## WORK REQUEST:
Check which lines in the records hold "button" and report how many there are, with no other text.

Collected data
-*-*-

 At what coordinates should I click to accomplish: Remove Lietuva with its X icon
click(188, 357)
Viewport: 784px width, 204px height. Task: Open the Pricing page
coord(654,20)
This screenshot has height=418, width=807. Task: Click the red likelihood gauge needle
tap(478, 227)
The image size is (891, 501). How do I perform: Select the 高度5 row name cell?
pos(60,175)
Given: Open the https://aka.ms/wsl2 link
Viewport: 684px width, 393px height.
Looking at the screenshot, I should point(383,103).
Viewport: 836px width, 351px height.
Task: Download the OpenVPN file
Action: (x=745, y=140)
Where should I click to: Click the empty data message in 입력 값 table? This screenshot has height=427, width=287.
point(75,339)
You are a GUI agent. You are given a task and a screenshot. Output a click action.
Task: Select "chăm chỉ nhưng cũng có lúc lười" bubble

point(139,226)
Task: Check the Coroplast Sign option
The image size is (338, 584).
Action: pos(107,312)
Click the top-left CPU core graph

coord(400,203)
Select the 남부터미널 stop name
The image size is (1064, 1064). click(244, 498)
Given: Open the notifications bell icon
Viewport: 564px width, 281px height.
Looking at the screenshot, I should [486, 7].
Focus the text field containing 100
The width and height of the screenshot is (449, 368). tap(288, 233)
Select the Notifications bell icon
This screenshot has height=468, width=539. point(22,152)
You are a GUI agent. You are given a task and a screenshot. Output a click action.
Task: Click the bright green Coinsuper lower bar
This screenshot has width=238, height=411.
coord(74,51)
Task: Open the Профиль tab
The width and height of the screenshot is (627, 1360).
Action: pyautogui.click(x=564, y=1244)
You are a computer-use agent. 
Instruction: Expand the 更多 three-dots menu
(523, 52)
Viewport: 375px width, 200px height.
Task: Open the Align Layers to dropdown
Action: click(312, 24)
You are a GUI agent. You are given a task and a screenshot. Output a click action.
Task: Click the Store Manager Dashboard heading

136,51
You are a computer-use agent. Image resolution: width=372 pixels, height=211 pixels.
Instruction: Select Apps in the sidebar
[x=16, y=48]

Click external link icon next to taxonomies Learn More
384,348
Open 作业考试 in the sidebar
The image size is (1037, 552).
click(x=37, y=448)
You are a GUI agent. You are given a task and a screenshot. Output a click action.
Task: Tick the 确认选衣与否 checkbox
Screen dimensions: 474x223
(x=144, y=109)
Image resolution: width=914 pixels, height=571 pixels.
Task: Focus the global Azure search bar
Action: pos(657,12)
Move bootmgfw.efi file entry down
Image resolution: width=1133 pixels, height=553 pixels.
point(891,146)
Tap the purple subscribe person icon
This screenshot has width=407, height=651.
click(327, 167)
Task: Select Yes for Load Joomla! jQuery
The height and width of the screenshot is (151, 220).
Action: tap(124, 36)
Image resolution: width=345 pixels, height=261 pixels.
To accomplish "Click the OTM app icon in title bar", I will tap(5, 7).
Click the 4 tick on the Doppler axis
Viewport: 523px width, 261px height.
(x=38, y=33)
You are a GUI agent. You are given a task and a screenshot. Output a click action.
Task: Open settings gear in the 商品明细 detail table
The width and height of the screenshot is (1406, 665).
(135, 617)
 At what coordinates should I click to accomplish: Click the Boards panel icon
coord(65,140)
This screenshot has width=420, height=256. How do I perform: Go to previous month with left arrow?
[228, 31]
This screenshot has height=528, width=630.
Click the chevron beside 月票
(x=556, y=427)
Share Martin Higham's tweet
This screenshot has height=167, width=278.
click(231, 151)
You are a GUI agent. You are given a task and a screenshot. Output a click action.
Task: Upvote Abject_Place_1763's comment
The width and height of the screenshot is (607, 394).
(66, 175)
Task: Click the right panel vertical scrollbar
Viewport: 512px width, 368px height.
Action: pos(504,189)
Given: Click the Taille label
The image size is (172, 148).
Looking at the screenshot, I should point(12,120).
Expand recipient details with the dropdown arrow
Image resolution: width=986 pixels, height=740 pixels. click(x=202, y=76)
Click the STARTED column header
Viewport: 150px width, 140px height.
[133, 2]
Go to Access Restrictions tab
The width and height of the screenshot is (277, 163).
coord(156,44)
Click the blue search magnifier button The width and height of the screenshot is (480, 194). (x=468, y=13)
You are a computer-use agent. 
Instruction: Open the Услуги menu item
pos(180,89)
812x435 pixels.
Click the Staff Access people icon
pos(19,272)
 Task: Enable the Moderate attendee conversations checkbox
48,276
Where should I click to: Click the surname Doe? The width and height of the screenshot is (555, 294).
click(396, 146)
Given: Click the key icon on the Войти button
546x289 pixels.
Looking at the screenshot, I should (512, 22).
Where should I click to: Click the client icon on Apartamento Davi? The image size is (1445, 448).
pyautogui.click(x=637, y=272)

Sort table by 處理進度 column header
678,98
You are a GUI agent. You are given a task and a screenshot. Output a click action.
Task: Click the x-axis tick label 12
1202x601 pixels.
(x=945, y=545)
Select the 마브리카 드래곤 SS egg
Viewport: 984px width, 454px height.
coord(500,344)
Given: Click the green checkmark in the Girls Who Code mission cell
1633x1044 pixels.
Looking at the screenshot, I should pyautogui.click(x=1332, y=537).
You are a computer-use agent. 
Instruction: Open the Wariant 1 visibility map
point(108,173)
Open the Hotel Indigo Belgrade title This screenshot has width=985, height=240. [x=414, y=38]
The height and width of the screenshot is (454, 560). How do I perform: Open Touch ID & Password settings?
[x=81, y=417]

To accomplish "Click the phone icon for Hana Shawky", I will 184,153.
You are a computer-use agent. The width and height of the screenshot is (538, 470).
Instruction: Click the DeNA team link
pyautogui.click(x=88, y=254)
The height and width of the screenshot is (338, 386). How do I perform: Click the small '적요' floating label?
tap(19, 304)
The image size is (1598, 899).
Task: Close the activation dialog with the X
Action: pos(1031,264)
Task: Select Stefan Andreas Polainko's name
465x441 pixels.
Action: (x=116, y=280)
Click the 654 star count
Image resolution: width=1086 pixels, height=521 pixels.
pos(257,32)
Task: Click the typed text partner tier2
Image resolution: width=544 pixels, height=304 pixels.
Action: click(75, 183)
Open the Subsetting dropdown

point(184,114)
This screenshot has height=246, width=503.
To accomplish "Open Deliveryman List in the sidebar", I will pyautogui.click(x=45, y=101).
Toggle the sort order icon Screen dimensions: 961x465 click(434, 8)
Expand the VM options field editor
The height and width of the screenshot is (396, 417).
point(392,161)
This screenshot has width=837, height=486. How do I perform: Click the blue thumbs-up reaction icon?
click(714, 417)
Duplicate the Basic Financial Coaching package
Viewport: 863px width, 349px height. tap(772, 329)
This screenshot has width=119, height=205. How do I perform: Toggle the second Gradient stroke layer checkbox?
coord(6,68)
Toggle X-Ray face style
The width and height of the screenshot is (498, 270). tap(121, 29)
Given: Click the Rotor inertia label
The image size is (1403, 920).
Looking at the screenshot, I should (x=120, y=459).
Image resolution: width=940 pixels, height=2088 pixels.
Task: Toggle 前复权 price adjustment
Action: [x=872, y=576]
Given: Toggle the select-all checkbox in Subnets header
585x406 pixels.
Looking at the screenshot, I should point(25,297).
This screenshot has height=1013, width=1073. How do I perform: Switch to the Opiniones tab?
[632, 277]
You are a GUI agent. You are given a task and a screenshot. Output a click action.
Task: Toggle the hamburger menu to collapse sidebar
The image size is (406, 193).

-*-*-

## RESPONSE BELOW:
2